Grieving Wellનમૂનો
Grief comes to each of us in different ways. Not everyone grieves in the same way. Some grieve longer. Some do not get to the hope that God provides without going through a valley or a season. Some of you are in a posture of anger about something that’s been allowed to happen in your life. You are not alone.
You might be saying, “It’s not fair,” or “I’m angry.” First of all, God allows anger. You don’t need to feel guilty because you’re angry at God. The three chapters of the book of Habakkuk are the words of a frustrated, angry man. “How could you allow this God?” I only ask that you exercise your anger respectfully. God already knows how you feel, so hiding it doesn’t make it disappear.

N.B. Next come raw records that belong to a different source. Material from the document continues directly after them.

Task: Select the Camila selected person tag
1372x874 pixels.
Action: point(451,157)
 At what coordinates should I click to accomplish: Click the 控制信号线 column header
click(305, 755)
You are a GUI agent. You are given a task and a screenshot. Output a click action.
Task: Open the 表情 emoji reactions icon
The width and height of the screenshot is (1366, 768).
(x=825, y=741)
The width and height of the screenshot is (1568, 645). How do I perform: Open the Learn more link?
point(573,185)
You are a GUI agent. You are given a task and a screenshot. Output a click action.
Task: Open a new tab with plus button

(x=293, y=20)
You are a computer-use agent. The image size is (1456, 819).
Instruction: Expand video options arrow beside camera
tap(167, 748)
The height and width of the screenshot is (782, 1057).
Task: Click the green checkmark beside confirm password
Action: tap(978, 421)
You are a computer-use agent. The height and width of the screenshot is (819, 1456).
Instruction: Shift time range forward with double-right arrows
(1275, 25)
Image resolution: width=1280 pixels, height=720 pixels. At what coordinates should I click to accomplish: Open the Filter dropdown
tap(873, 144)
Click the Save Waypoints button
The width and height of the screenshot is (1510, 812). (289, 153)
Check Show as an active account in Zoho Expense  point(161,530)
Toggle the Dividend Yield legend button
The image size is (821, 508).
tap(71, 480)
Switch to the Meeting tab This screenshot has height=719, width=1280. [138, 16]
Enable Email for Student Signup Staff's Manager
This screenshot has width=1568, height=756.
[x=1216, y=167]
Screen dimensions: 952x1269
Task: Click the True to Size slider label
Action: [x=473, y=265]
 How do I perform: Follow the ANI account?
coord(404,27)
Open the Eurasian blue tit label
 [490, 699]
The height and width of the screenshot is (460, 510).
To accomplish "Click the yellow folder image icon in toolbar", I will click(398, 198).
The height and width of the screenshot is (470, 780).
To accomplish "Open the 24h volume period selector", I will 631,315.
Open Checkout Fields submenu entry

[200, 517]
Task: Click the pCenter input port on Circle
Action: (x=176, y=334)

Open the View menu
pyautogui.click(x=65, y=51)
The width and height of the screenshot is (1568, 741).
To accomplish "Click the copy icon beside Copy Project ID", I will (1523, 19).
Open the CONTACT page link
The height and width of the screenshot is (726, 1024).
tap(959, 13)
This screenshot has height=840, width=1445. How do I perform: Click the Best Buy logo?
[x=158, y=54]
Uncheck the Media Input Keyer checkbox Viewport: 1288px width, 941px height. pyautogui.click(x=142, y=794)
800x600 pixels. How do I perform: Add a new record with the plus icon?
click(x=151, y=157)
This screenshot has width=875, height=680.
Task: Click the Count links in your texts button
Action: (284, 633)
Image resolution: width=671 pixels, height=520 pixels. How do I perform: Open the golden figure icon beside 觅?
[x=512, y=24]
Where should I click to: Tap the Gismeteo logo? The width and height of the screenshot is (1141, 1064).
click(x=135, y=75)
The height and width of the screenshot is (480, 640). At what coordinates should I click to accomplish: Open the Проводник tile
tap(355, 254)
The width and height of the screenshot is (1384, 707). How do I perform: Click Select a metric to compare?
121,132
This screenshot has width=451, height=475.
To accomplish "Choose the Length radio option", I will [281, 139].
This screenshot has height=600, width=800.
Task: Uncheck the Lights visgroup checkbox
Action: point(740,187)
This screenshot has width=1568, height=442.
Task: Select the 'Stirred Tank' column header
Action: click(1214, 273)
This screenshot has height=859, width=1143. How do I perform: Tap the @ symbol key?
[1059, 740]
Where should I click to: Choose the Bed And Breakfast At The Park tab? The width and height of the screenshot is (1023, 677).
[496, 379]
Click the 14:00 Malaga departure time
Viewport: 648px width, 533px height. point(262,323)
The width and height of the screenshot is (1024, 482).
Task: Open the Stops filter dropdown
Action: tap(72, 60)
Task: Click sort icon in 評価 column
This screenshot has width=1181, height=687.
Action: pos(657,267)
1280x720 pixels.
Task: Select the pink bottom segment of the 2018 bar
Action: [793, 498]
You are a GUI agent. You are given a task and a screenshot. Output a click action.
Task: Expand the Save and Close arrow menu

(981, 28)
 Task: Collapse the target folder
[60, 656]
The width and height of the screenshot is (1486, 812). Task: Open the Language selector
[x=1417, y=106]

Also, you’ve got to have the right theology of death if you are to grieve well. And by "grieve well," I mean grieve in such a way that you honor the one whom you have lost while also allowing yourself and those around you to heal and move on.. If you don’t have the right theology of, death, you will view death only as a negative. Yet in God’s economy, He makes an astounding statement.
He says, “Precious in the sight of the Lord is the death of His godly ones” (Psalm 116:15).
Paul also says in Philippians 1:23, “But I am hard-pressed from both directions, having the desire to depart and be with Christ, for thatis very much better.” You do have to have an eternal perspective. If we keep that in mind while expressing our honesty to God, we keep the right perspective in our pain and in our tears.
PRAYER: Father, I believe that You have my best interests at heart even in the midst of this tragic loss. Even when I do not understand why You allow such loss to happen, I commit myself to You and to Your perfect will. Fill me with Your wisdom, so that I might respond better to loss and rise above my own pain to a place of healing and restoration. In Christ's name, amen.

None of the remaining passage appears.